Texto de la página:
□ □ □ □ □ □ □

Puede ser que un atardecer con tonos malva, palo de rosa y amarillos encendidos te haga creer que el mundo merece otros destinos, distintos a los de las guerras, a los de las miserias y a otros como las tantas segregaciones aún existentes. Y si estás escuchando a Juan Sebastián Bach, son otras y muy diversas las sensaciones que te propician las luces del ocaso.
Esta tarde, cuando leía un ensayo sobre la vida y obra de Molière, la luz de los vitrales comenzó a ser distinta. De fondo (no debiera ser así, porque es un irrespeto frente al compositor) sonaban composiciones de Bach, Igual, es imposible no atender a las sonoridades de la Suite orquestal Nº 2: Badinerie, que te asalta con las dulzuras de la flauta traversa. Luego sonó una cantata, de esas que te hacen brotar lagrimones y aumentar los latidos del corazón (puede ser que te mejore la presión arterial), como “Jesus bleibet meine Freude” o Cantata BWV 147.
Por la ventana de la sala se colaban luces del atardecido martes, claro y sin nubarrones, cuando antes, decí vos a las dos o tres, amenazaba, con aletazos de viento helado, un presunto aguacero. La tarde no sé por qué estaba hermosa, propicia para poner a Bach y seguir leyendo, en un sofá, el ensayo de Julio Gómez de la Serna sobre Juan Bautista Poquelin, alias Molière.
Era un atardecer que no dejaba concentrarse, porque había una luz particular, como si estuviera iluminando las notas de Bach. Sonaba el Concierto Brandeburgués Nº 1 en Fa Mayor. Y yo, en un desdoblamiento, seguía avanzando en la lectura, aunque paraba a tramos para escuchar la música y para mirar por la ventana el guayacán del frente y, entre su follaje, el horizonte luminoso, que cambiaba de tonalidades.
De pronto, el ensayista me mostraba otras luces, las de una tal Magdalena, actriz de cierto prestigio: “Era una bella rubicunda —¡Terrible seducción dominadora la de las mujeres cuya femineidad parece acrecida por esa pigmentación especial! —, asequible y animosa. Sus veleidades le reportaban siempre beneficios…”. Qué mezcla interesante: luces del atardecer, la imagen de una rubia francesa y la música de Bach.
Seguí con la lectura, pero había que parar para mirar, a través del ventanal, el espectáculo de arreboles, con música de fondo. Luz cambiante. Contraluces. Las ramas del guayacán mecidas por una brisa suave, con aleteo de pájaros en busca del sueño. Volví a la lectura, pero era imposible concentrarse frente a una demostración de cielo colorido y con las sonoridades de otro de los conciertos brandeburgueses. Imaginé, al tiempo que escuchaba la música, a unos danzarines, balletistas, y toda una coreografía. “El concierto número cuatro es un ballet”, pensé, en una especie de absurdo, tal vez promovido por la caída del sol.

□ □ □ □ □ □ □

Tarea: Escribe la continuación del texto sobre el atardecer con música de Bach, a partir de su última oración.

Ítems almacenados:
□ □ □ □ □ □ □

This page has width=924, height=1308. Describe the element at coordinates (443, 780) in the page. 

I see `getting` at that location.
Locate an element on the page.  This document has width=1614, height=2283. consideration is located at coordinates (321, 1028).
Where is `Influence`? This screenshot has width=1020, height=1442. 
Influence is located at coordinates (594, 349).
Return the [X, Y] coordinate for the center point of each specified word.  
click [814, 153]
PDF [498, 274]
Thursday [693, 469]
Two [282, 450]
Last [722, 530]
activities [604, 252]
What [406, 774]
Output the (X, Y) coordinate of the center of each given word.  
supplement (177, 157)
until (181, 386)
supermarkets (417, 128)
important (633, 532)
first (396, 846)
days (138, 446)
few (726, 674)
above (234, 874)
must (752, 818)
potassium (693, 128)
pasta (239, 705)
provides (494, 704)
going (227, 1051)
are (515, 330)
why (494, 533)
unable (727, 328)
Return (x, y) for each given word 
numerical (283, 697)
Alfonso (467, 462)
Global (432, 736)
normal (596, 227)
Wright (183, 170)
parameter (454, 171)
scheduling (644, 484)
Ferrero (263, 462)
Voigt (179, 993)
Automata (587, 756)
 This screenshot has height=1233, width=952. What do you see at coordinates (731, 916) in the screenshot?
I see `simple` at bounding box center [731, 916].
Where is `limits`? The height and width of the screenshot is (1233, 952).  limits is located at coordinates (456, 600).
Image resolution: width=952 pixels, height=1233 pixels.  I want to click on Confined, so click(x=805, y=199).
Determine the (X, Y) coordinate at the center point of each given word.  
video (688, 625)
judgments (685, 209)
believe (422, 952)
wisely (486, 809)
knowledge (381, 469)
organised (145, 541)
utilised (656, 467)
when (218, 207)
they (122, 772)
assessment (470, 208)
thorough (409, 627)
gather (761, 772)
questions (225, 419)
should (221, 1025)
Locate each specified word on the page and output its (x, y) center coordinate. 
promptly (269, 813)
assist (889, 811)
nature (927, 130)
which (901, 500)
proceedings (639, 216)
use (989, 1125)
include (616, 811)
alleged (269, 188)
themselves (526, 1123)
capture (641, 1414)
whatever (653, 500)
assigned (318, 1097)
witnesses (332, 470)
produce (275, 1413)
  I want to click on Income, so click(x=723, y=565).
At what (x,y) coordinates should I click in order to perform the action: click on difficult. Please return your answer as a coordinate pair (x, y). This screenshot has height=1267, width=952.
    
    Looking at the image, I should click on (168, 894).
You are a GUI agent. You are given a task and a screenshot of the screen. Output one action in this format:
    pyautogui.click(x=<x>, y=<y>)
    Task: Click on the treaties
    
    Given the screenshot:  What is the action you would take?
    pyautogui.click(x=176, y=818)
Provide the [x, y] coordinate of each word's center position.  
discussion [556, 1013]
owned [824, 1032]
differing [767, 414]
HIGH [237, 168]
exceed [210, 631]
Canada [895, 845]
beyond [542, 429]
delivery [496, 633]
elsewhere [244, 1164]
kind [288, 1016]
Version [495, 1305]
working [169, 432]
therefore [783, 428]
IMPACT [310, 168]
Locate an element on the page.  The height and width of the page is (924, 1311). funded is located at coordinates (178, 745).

□ □ □ □ □ □ □

Resultado del ejercicio:
En un cuaderno anoté: “Bach es toda la música; Beethoven es la música”. La tarde me iba llenado de frenesí. Así que dejé el libro sobre el sofá y me instalé en la ventana a mirar el cambio de luces. Sonó la Suite para violonchelo solo Nº 1: Preludio. Había un ambiente singular, con síntomas de embriaguez de los sentidos, mas no de la razón. O puede que de ambos. Coincidieron lectura, música y ocaso. Tomé varias fotos. Esperé. Otras más. Ya se estaba incendiando una parte del horizonte. Extraño atardecer, despertador de emociones.
La selección de Bach, la luz violeta pálida, el libro de Molière, la ventana, el sonido de los automotores a la hora del regreso, la puesta del sol, una suma de sensaciones y momentos. Una conjugación de factores, únicos, o que de algún modo no es que sean comunes en la coincidencia. Lo último que escuché, cuando ya la luz moribunda de la tarde quería ser tiniebla, cuando el guayacán ya había acogido a los pájaros del anochecer, cuando el libro seguía a la espera, fue un fragmento del Concierto para violín Nº 1 en Fa Mayor.
Hubo un silencio instantáneo. Una síntesis del mundo. El telón de fondo cambiando de colores, presagio de la noche. Luego, todo fue como siempre, o casi siempre. Cesó la música, pasamos a otras faenas, como las de ordenar las ideas sobre una tarde rubia que se tornó morena. Al fondo, tal vez en mi imaginación, los danzarines, en una coreografía celestial, seguían los pasos de la música de Bach.